Immune globulin intravenous (IGIV) has grown steadily in the volume of use and numbers of clinical indications since the first modern commercial preparation was approved by FDA in 1981. All US-marketed IGIV products are approved by FDA to treat primary immune deficiency; seven are also approved for immune thrombocytopenia purpura. Currently, most IGIV infusions are for treating autoimmune diseases.

IGIV has historically been isolated from pools of human plasma (at least 1,000 donors, but typically ranging from 10,000 donations in the US up to 60,000 donations in some EU nations) using Cohn-Oncley cold ethanol fractionation. Most firms now supplement this process with chromatographic steps to remove Factor XIa, other promoters of complement activation, and other Ig isotypes.
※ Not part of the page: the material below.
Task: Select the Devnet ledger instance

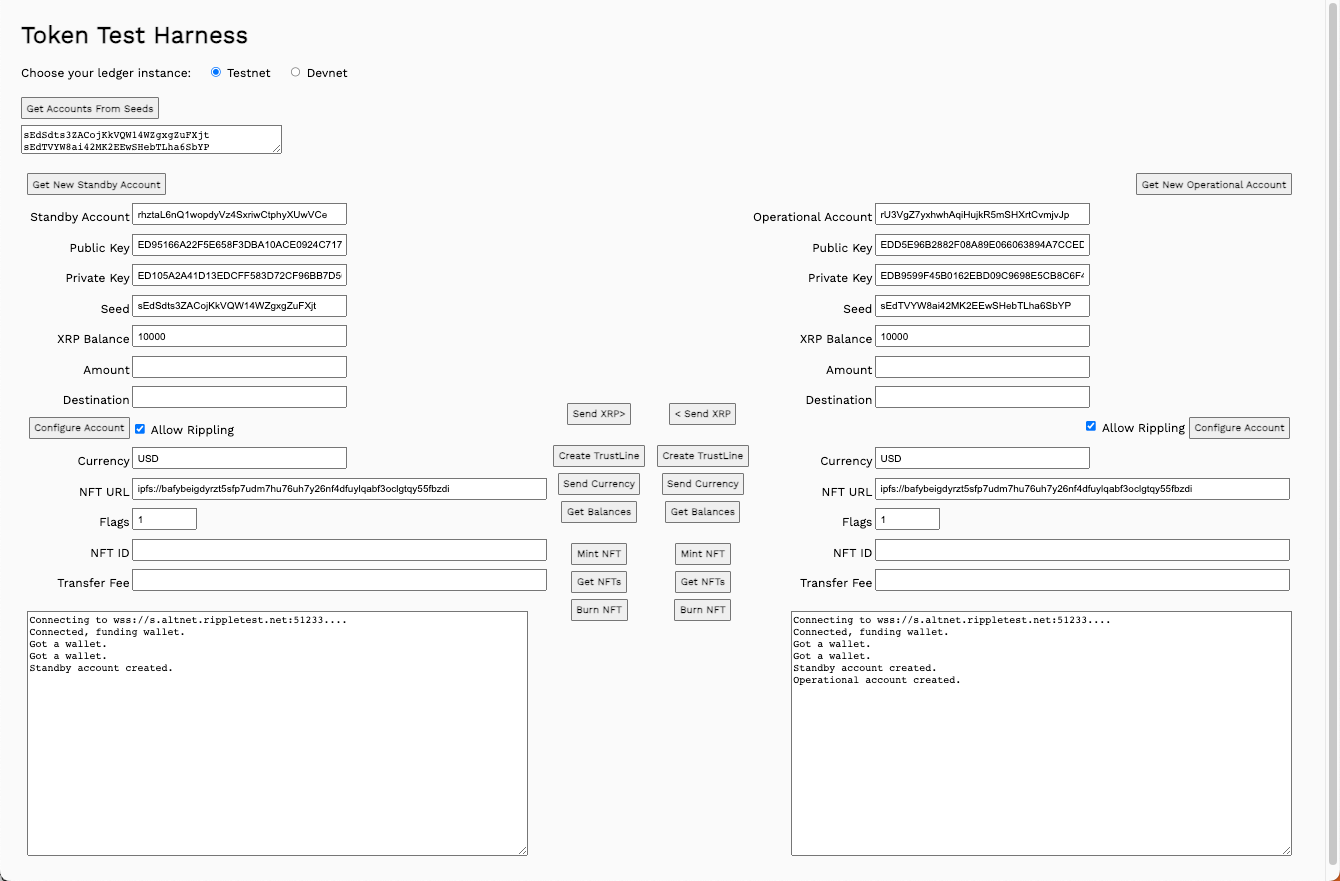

Despite high purity, a range of adverse symptoms, varying widely by product, is associated with IGIV infusions. To date, a possible correlation between adverse event profiles and contaminant profiles for IGIV products has not been studied and remains poorly understood. FDA requires donor blood tests for absence of hepatitis, HIV and other viral diseases. Final container immunoglobulin products must show potency against measles, diphtheria and polio virus and contain no prekallikrein activator. However, no further characterization of contaminant proteins is currently required.
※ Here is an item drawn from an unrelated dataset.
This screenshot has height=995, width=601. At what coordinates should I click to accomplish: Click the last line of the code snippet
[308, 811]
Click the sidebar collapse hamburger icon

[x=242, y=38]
We therefore undertook comparative component analyses of 5% and 10% solution IGIV products approved or in development for the US market. Component analysis was performed using high resolution mass spectrometry (HRMS) and very sensitive multiplexed ELISA (mELISA) surveys to identify and quantitate trace contaminants in individual products. Factor XIa antigen and activity tests as well as functional assays were performed to assess the thrombogenic potential of the products. Subgroup and Ig isotype distribution were assessed by ELISA, and size exclusion chromatography was used to determine the extent of molecular aggregation.

HRMS and mELISA are complementary but fundamentally different survey methods. HRMS is less "biased" in that it will detect any molecular entity more abundant than the limit of detection, whereas mELISA detected primarily biomarkers included in lists of assays preset by the vendor. Among these were several tumor markers, a wide range of inflammatory modulators, and a number of metabolic hormones.
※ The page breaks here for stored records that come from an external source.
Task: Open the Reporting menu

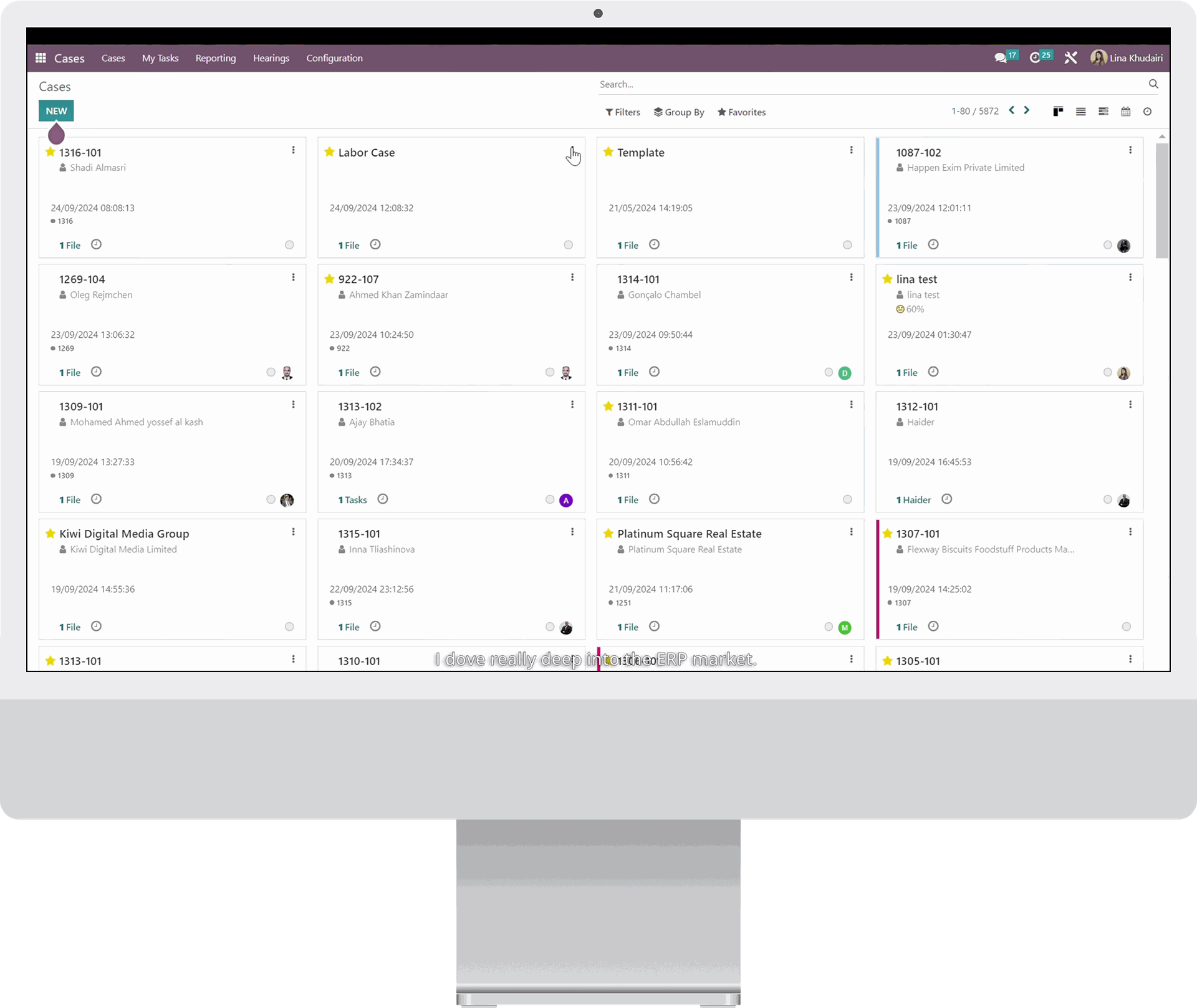Action: coord(216,58)
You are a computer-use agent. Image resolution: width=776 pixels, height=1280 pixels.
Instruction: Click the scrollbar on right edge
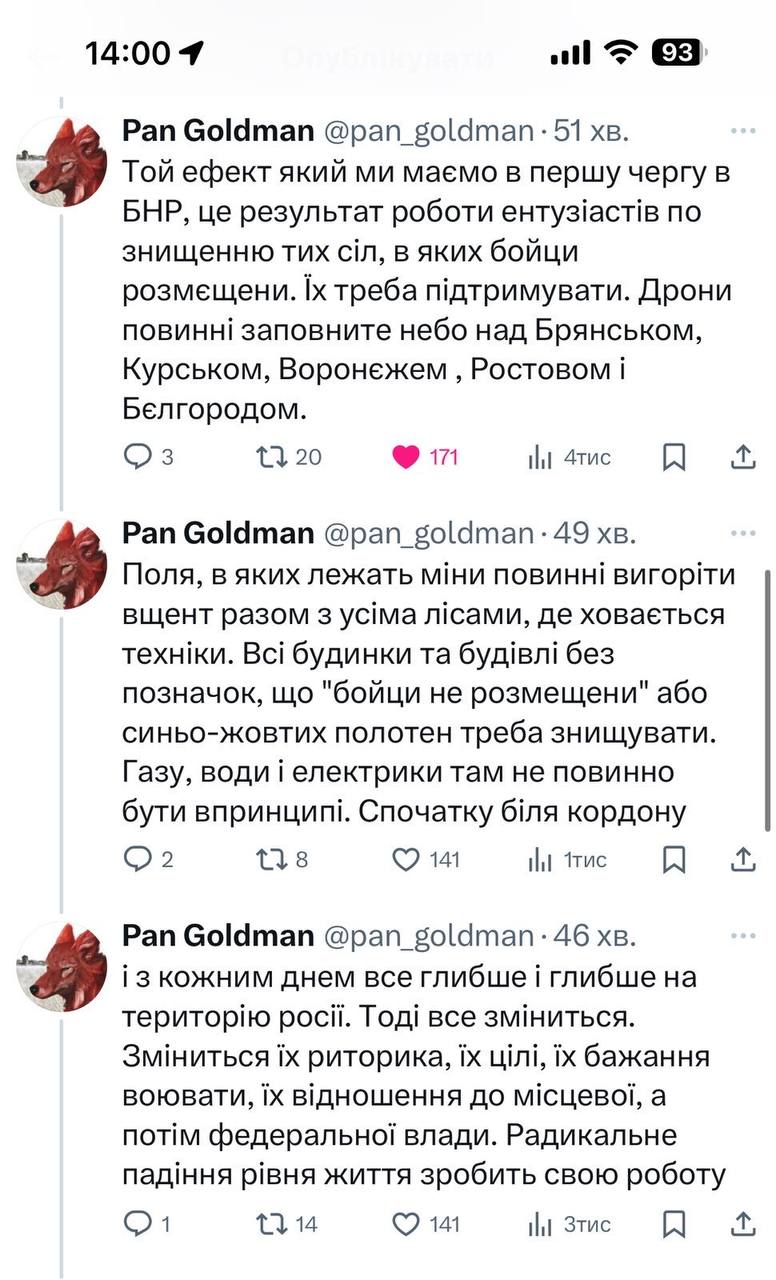pos(768,700)
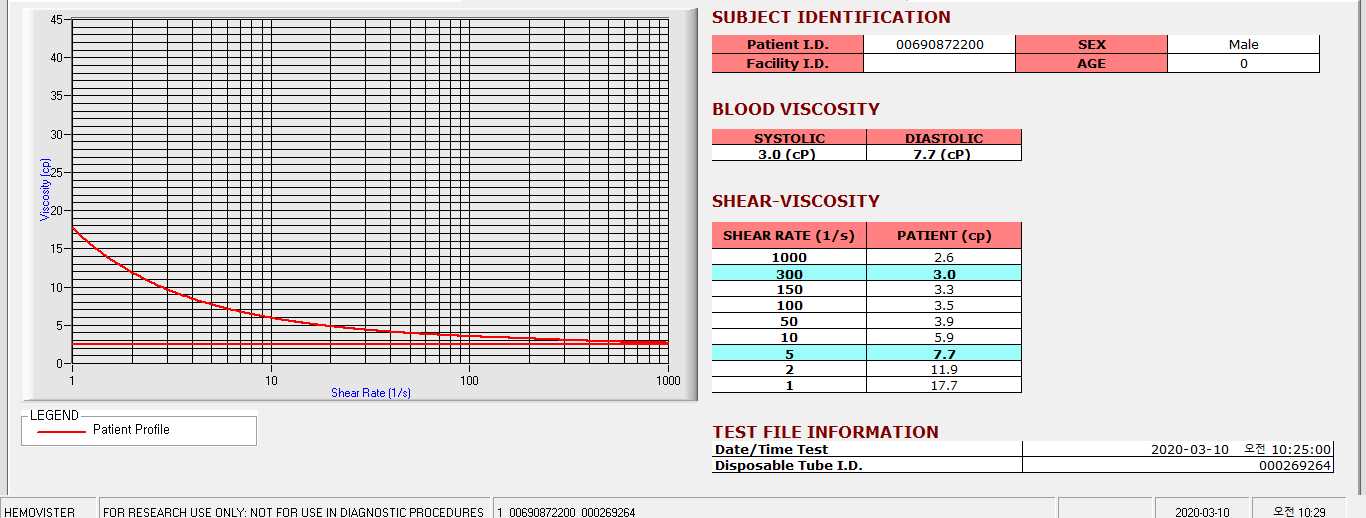Select the empty Facility I.D. field
The image size is (1366, 518).
[939, 63]
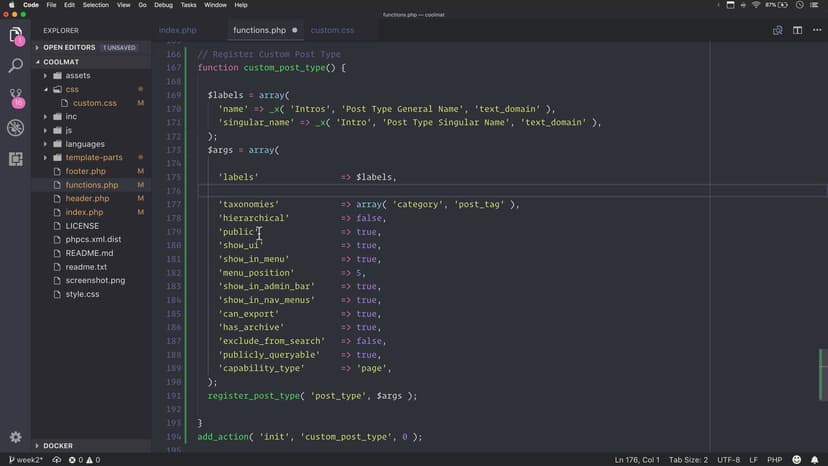828x466 pixels.
Task: Expand the OPEN EDITORS section
Action: pos(69,47)
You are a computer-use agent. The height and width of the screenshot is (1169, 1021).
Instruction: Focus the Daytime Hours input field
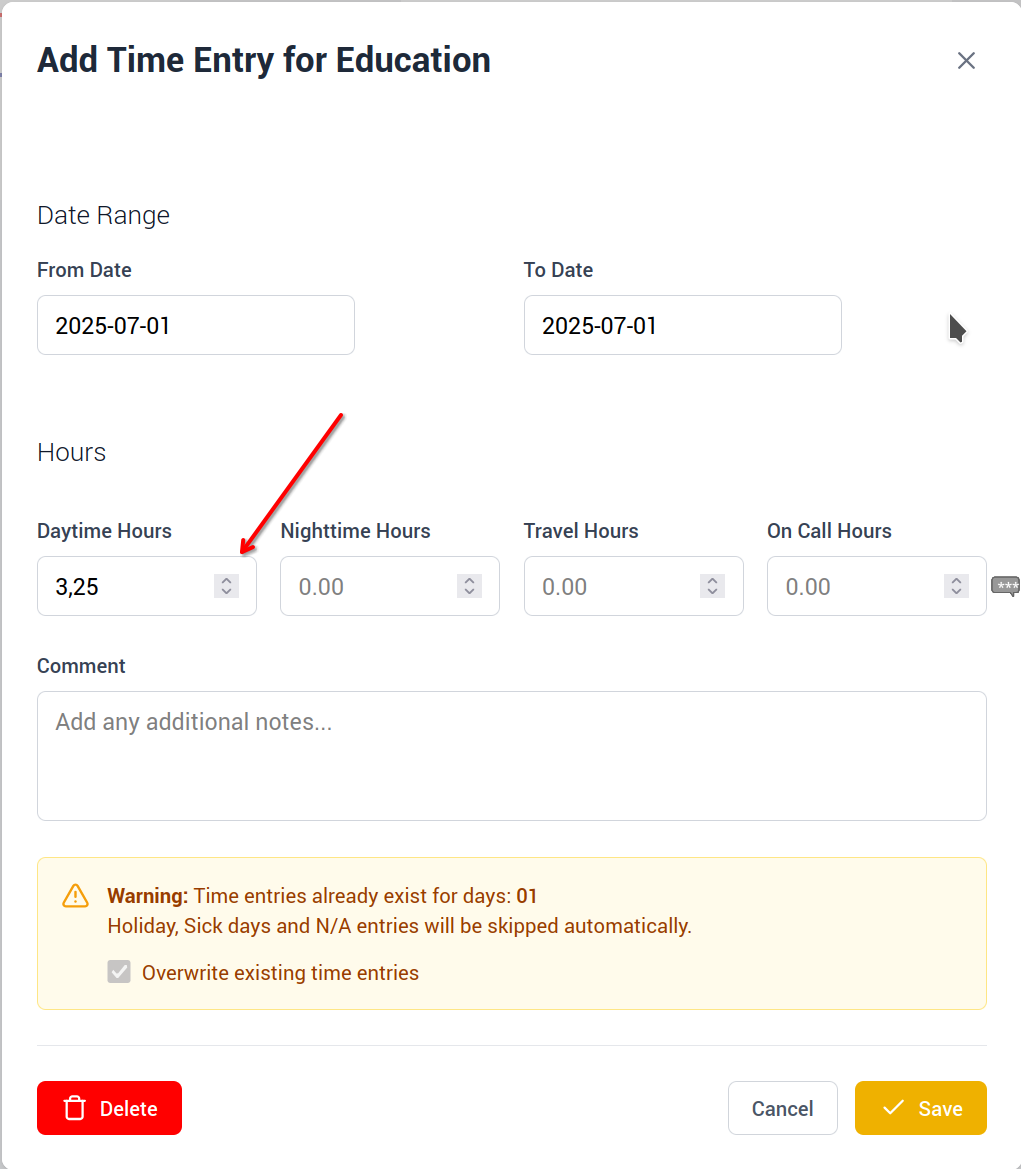[125, 586]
For a complex biologic such as polyclonal IGIV, HRMS typically detects entities present at levels of 10 - 20 molar ppm, while the lower limit of quantitation (LLOQ) of the mELISA is typically 3 - 5 orders of magnitude lower. Therefore, the mELISA survey of each IGIV product typically detects a substantially greater number of contaminant entities than the HRMS assay. If mELISA found a protein at ≥ 10 ppm for a product, it was generally also among the contaminants detected by HRMS. Thus, HRMS and mELISA results correlated satisfactorily. With both methods, detected levels of any given contaminant varied up to several orders of magnitude among the IGIV products tested.

The most abundant contaminants in most preparations were IgA, IgD, β 2-glycoprotein-1, α 2-macroglobulin and albumin. Residual albumin and IgM were found in some but not all products. Inflammatory modulators were largely absent from the IGIV products surveyed. The interleukins IL6, IL-8 and IL-10 were detected in a few products, but in no case more than 4-fold above the mELISA LLOQ. The tumor markers carcinoembryonic antigen (CEA), α-fetoprotein (αFP), CA-125, CA 19-9 and tumor necrosis factor-α were not found in any product.

The results of these assays are discussed with respect to their potential relationship to the observed adverse event and safety profiles of the individual products.

Disclosures

Abramson:GC Mogam, Incorporated: Consultancy, Research Funding. Van Cott:GC Mogam, Incorporated: Research Funding.